Le site de Göbekli Tepe est considéré comme le plus ancien complexe rituel monumental connu à ce jour. Situé à une quinzaine de kilomètres de Şanlıurfa, ce sanctuaire vieux d’environ 9600 av. J.-C. intrigue les chercheurs pour ses structures circulaires et ses piliers massifs. L’absence d’habitations permanentes y renforce l’idée d’un espace exclusivement cérémoniel.
La statue a été découverte lors d’une opération de fouille dirigée par le professeur Necmi Karul de l’Université d’Istanbul. Elle se trouvait encastrée horizontalement dans une cavité murale, ce qui laisse penser à une action délibérée. D’après Necmi Karul, la position de la sculpture indiquerait un geste rituel, peut-être lié à une offrande.
Cette statue se distingue par sa forme humaine complète, une rareté sur le site où la plupart des représentations sculptées sont animales, comme des serpents ou des vautours. L’apparition d’une figure anthropomorphe intégrée à l’architecture marque un tournant dans l’iconographie de Göbekli Tepe.
Le projet Taş Tepeler, qui encadre cette découverte, regroupe 36 institutions et plus de 220 chercheurs travaillant sur dix sites néolithiques de la région anatolienne. Les méthodes allient relevés géomagnétiques, études stratigraphiques et documentation photographique afin d’analyser chaque détail dans le respect des protocoles de conservation.
La publication complète des résultats demeure en attente, puisque les études de conservation et de nettoyage sont encore en cours. Les responsables du chantier ont suspendu la diffusion des images précises pour préserver l’intégrité de l’objet. Le ministère de la Culture et du Tourisme veille également à la bonne conduite des opérations.
L’intégration de la sculpture dans le mur suggère une forte dimension symbolique et un usage rituel précis, donnant de nouvelles pistes sur l’organisation des sociétés néolithiques avant l’avènement de l’agriculture. « Ce vestige de Göbekli Tepe est une étape importante dans la compréhension du symbolisme et des rituels du Néolithique », a souligné Mehmet Nuri Ersoy, ministre turc de la Culture.
La datation de la statue correspond à la période dite du Néolithique précéramique A, entre 9600 et 8800 av. J.-C., époque où les communautés étaient sédentaires mais pas encore agricultrices. L’examen détaillé de ses traits aidera à mieux cerner la place de la représentation humaine dans l’imaginaire des sociétés préhistoriques.
L’architecture de Göbekli Tepe, avec ses piliers en forme de T atteignant parfois six mètres de hauteur, témoigne d’une maîtrise technique étonnante pour cette période reculée. La présence de cette statue renforce l’idée que le site servait avant tout de centre rituel, où chaque élément architectural participait d’un système symbolique complexe.

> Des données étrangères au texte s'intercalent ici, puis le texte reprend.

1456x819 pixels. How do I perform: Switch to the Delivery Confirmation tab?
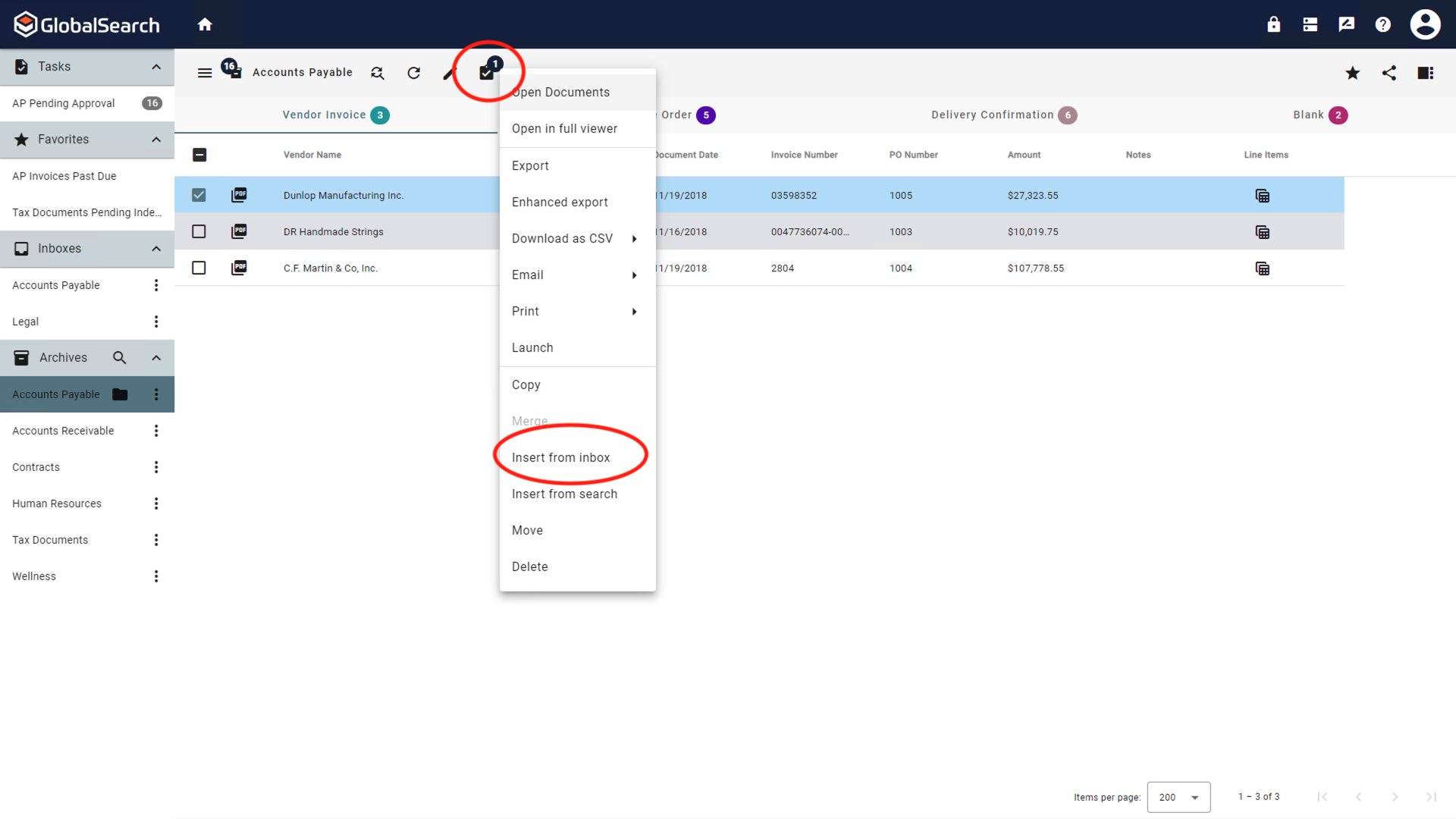point(993,115)
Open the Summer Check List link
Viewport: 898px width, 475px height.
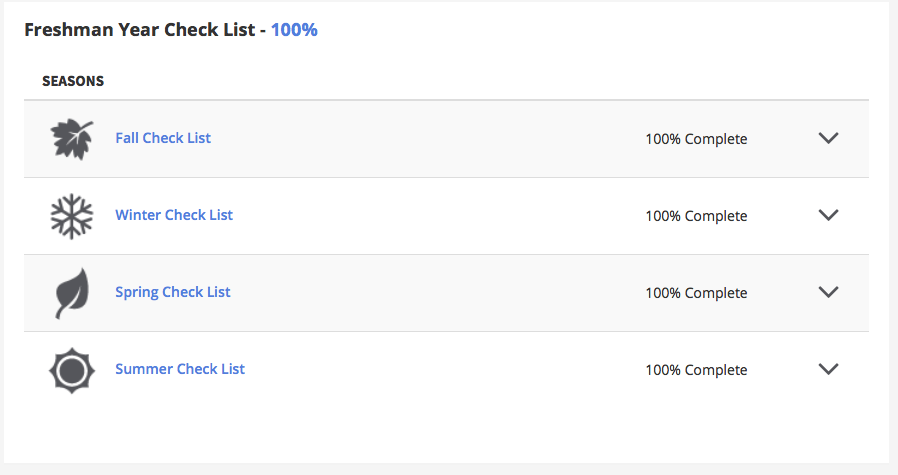[180, 369]
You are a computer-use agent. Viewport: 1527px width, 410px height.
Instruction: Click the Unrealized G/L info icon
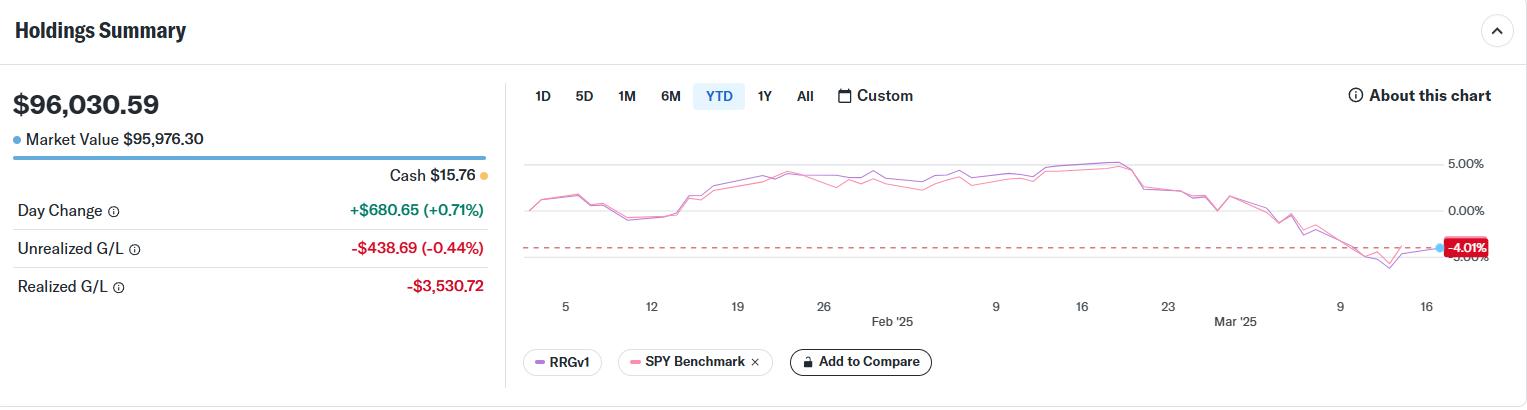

La restauration récente de certaines structures, notamment la Structure C, s’est accompagnée de techniques fidèles à celles de l’époque néolithique, comme l’usage de mortier à base de poils de chèvre. Ces travaux visent à préparer de futures fouilles et à préserver l’intégrité du site pour les générations à venir.
Depuis la reprise intensive des fouilles dans les années 1990, Göbekli Tepe invite à repenser l’histoire des débuts de la civilisation. Les données récoltées tendent à montrer que les pratiques rituelles collectives auraient précédé, voire favorisé, l’émergence de l’agriculture et de la sédentarisation, remettant en question les modèles traditionnels sur l’évolution sociale humaine.